Assigned task
The answer must be one number: how many lines below contain the word "Gold".

========================================================================

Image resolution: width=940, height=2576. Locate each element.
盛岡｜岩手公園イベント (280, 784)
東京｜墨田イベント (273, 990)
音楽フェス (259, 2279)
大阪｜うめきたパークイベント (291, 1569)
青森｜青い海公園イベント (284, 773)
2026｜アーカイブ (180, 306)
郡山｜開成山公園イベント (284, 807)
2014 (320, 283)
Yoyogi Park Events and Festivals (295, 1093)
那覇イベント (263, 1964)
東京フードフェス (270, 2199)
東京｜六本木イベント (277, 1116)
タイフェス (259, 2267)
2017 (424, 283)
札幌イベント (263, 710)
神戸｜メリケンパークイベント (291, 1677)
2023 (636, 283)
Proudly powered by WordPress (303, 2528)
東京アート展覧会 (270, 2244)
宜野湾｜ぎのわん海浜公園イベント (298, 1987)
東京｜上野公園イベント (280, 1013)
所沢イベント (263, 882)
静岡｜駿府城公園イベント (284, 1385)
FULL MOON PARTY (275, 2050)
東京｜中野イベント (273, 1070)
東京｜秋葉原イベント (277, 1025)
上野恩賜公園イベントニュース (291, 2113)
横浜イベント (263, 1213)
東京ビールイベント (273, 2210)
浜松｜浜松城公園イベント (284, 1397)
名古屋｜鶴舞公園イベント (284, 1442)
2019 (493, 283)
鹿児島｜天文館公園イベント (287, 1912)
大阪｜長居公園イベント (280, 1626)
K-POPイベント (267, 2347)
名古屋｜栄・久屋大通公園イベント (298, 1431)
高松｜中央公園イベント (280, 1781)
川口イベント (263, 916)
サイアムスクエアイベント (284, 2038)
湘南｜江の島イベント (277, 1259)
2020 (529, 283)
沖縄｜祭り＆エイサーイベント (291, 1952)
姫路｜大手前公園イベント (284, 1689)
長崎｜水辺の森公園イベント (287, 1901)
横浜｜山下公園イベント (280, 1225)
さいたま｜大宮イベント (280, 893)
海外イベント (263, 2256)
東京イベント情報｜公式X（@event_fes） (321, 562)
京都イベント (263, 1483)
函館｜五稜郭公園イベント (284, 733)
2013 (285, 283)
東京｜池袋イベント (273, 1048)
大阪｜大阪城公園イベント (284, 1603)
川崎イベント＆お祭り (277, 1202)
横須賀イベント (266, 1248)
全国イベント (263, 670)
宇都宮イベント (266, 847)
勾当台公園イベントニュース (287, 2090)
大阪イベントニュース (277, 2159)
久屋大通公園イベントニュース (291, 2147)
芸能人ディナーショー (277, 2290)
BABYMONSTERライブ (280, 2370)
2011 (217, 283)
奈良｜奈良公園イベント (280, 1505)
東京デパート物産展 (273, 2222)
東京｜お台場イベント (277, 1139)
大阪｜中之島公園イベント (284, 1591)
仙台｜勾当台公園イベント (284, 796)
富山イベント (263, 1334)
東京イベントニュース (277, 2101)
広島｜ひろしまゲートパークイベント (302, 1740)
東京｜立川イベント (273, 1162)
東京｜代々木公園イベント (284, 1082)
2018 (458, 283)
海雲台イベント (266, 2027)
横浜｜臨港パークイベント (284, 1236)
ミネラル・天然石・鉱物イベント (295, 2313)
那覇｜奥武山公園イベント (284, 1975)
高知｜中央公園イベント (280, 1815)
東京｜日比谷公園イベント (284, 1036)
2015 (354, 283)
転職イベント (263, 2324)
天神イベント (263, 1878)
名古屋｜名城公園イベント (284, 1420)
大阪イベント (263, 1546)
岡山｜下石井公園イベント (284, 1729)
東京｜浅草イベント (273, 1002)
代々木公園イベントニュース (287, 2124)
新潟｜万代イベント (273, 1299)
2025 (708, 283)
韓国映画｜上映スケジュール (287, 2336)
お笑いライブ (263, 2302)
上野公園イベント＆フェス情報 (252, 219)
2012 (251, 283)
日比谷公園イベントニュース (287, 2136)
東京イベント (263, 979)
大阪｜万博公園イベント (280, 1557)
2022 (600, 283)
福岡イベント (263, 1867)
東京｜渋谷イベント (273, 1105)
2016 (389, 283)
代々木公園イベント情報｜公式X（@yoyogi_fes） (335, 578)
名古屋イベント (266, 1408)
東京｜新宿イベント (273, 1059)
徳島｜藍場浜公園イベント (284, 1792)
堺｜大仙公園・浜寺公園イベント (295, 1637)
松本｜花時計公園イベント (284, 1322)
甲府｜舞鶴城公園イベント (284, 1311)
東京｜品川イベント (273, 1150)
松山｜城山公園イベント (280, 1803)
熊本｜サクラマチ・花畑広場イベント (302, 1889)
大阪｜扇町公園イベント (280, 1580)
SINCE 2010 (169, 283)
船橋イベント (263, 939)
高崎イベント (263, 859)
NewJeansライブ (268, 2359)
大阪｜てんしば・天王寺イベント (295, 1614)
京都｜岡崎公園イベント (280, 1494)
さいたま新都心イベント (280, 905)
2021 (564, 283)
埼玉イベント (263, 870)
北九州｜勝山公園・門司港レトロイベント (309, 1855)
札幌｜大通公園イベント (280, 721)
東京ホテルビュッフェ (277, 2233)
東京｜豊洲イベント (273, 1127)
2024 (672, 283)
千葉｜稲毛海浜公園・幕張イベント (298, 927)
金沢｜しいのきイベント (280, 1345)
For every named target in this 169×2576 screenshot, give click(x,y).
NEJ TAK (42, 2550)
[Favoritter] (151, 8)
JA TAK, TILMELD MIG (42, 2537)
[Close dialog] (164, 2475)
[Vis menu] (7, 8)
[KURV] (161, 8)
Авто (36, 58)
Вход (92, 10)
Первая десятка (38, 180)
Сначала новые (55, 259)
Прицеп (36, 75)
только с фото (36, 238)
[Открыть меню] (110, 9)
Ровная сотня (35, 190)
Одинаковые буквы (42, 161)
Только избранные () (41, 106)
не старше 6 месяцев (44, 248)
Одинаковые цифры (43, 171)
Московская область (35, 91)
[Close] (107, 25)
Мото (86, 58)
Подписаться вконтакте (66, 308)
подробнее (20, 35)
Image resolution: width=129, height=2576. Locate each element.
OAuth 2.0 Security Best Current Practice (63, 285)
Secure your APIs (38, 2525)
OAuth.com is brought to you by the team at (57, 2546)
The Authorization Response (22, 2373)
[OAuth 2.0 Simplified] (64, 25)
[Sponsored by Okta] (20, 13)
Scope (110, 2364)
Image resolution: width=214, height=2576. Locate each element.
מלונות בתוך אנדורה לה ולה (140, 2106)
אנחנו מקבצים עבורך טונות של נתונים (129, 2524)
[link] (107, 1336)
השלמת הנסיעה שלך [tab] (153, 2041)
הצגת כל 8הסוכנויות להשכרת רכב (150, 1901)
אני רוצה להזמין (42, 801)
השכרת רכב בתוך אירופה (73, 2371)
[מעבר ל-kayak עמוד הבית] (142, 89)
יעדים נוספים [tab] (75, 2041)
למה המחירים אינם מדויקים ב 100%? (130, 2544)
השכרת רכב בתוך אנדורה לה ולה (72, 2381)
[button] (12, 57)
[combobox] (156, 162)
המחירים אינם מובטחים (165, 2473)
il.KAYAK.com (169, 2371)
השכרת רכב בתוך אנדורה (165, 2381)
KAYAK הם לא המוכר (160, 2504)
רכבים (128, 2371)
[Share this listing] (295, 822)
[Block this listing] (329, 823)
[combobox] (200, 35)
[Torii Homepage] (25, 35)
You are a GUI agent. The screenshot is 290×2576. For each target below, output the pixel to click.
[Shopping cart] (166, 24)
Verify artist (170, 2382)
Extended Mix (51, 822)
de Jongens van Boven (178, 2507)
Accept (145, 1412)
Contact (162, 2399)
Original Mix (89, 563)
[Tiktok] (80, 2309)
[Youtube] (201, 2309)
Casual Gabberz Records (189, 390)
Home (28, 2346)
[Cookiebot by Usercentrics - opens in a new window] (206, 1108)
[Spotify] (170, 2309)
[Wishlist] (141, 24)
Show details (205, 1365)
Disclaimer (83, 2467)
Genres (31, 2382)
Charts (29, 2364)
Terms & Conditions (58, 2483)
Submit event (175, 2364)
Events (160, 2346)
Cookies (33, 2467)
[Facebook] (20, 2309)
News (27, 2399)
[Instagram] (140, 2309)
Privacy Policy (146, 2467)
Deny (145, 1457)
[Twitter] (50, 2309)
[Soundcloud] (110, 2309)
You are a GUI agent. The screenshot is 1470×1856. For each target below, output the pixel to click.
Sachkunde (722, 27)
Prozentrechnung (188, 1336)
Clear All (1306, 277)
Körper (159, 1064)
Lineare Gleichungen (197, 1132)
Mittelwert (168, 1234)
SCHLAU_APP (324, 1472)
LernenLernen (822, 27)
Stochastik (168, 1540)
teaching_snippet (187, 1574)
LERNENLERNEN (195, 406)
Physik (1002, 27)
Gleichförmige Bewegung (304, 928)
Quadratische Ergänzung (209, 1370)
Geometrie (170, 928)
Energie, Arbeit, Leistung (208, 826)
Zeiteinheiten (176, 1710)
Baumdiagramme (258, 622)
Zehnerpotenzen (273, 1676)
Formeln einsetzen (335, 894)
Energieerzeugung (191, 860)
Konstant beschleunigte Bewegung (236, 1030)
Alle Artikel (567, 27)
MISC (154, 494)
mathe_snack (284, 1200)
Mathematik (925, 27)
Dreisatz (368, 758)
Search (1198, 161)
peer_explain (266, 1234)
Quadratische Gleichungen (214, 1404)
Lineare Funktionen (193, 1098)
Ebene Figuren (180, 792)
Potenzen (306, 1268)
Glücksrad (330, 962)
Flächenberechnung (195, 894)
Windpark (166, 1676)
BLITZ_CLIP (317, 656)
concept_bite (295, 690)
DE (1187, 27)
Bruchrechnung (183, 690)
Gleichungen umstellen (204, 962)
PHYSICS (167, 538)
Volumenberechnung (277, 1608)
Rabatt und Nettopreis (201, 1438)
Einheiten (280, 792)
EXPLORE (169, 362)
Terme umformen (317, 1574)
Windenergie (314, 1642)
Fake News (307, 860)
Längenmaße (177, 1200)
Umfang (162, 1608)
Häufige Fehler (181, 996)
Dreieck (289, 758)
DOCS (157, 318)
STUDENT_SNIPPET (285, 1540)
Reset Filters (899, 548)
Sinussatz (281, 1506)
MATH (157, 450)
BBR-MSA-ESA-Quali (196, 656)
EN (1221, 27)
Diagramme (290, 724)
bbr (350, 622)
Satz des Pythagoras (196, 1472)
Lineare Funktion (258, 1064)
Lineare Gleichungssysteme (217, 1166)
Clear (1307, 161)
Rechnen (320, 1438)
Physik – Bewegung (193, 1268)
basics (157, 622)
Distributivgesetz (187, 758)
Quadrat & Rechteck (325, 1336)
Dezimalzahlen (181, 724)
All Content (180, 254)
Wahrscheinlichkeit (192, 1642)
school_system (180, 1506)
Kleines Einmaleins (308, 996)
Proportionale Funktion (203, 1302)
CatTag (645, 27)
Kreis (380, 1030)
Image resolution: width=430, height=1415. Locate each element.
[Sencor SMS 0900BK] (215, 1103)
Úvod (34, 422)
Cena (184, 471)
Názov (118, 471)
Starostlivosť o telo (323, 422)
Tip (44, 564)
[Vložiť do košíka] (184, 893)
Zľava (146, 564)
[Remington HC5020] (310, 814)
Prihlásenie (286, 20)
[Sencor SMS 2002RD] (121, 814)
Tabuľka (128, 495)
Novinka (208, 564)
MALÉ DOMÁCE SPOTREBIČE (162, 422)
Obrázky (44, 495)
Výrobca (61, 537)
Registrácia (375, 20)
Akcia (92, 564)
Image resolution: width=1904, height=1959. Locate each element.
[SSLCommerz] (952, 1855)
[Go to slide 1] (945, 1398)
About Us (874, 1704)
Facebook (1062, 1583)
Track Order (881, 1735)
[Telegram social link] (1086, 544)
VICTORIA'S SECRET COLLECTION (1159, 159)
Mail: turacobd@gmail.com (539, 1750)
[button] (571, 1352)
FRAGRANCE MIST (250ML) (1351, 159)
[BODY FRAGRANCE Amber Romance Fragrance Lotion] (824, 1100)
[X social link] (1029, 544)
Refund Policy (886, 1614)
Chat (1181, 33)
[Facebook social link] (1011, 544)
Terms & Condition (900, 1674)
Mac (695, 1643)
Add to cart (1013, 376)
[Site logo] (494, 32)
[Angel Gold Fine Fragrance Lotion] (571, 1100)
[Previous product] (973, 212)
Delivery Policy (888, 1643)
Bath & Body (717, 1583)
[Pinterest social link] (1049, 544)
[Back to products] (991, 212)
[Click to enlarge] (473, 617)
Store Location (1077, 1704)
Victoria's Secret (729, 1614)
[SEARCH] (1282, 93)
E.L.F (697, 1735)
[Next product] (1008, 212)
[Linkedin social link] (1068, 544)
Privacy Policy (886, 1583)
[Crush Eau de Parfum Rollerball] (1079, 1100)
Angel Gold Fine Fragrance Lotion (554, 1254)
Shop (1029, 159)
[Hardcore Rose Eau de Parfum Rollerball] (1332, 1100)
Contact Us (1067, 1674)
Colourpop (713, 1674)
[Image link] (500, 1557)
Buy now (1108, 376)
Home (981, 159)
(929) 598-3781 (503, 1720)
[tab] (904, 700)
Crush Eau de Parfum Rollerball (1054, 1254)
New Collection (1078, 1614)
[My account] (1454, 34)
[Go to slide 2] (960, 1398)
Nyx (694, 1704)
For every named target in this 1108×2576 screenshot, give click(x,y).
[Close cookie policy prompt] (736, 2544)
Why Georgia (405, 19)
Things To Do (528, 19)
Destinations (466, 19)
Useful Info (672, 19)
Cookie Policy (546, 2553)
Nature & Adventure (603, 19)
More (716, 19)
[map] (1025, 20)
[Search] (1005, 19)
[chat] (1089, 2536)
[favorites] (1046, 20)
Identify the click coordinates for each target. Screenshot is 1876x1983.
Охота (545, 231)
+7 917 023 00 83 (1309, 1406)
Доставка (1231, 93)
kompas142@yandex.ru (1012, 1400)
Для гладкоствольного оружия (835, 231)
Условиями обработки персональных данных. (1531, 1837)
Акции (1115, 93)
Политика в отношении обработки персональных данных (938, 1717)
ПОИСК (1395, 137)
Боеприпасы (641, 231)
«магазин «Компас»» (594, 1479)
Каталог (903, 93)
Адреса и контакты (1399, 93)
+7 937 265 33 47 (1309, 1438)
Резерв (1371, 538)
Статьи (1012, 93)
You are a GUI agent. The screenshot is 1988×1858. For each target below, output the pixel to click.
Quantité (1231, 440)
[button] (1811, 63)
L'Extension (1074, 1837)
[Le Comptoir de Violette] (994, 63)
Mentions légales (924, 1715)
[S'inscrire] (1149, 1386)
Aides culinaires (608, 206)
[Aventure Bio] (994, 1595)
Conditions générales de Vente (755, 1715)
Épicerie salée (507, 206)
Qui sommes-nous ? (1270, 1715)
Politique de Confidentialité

========================================================================

Result for this task
2